Consigne 1:
D'après le texte sur les conséquences de l'alcoolisation chronique, à quoi ressemblent les effets de l'alcool à un stade d'intoxication avancée ?
Consigne 2:
Recopiez le passage du texte sur l'alcoolisation chronique qui commence aux mots « Les conséquences de » et s'arrête après « la médecine actuelle). ».
Consigne 3:
Poursuivez le texte sur les conséquences de l'alcoolisation chronique en reprenant après sa dernière phrase.

Texte à lire:
* * * * *
Les conséquences de l'alcoolisation chronique


Physiologiquement, l'alcool a une action dépressive et anesthésique ; dans une stade d'intoxication avancée, les effets sont similaires à ceux provoqués par une lobotomie frontale.

(La lobotomie est une opération chirurgicale du cerveau qui consiste en une section ou une altération de la substance blanche d’un lobe cérébral


Elle est désormais interdite dans de nombreux pays et n'est plus considérée comme une bonne pratique dans la médecine actuelle).











Les effets psychotropes


L'alcool est un produit dont les effets varient en fonction de la quantité absorbée et de son mode de consommation.

 Prise aiguë : C'est l'excès d'alcool. La prise excessive d'alcool a des répercussions immédiates tant sur le plan psychique que physique.
* * * * *
Listing:
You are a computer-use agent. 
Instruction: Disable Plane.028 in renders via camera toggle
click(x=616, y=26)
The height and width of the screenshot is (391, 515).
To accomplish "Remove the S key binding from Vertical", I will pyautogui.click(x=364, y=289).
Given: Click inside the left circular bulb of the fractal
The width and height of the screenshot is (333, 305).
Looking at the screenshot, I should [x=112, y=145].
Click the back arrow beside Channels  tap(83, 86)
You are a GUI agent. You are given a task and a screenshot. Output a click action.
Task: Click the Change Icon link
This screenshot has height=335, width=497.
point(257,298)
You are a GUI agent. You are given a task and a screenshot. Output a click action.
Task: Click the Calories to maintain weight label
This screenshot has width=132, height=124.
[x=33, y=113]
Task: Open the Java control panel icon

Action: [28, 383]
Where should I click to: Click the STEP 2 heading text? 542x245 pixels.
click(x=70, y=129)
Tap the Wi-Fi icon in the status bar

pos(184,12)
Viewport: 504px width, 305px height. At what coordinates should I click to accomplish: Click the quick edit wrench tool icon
* * * * *
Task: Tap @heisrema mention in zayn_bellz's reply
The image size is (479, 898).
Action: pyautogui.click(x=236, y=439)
* * * * *
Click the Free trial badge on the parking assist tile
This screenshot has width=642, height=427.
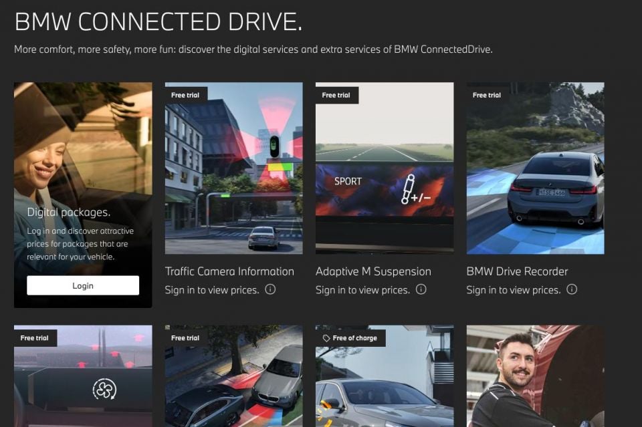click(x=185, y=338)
* * * * *
Votre réponse 1:
Ils sont similaires à ceux provoqués par une lobotomie frontale.

Votre réponse 2:
Les conséquences de l'alcoolisation chronique


Physiologiquement, l'alcool a une action dépressive et anesthésique ; dans une stade d'intoxication avancée, les effets sont similaires à ceux provoqués par une lobotomie frontale.

(La lobotomie est une opération chirurgicale du cerveau qui consiste en une section ou une altération de la substance blanche d’un lobe cérébral


Elle est désormais interdite dans de nombreux pays et n'est plus considérée comme une bonne pratique dans la médecine actuelle).

Votre réponse 3:
Prise chronique : C'est le fait de ne pas pouvoir se passer d'alcool au quotidien ce qui signe la dépendance physique et psychique.


En prise aiguë pour de faibles doses, l'alcool a d'abord un effet euphorisant et désinhibiteur avec une phase d'excitation psychomotrice accompagnée parfois de comportements agressifs. Lorsque les doses augmentent, apparait une phase d'incoordination et d'instabilité psychomotrice pour conduire. A forte dose, il provoque l'endormissement de l'individu, voir le coma (coma éthylique).

La prise chronique d'alcool entraines des dommages organiques tels que les maladies du foie, du système nerveux, du pancréas, des cancers... Et des dommages psychiques (anxiété, dépression...) et socio - familiaux : l'individu peut se montrer agressif, violent, peut perdre toute motivation, se retrouver au chômage...



Les effets et l'action de l'ethanol sur le système nerveux central 


L'alcool agit sur toutes les cellules du cerveau (les neurones) en altérant leurs membranes par dissolution des graisses qui les constituent  (phospholipides). Leur fonctionnement s'en trouve donc modifié.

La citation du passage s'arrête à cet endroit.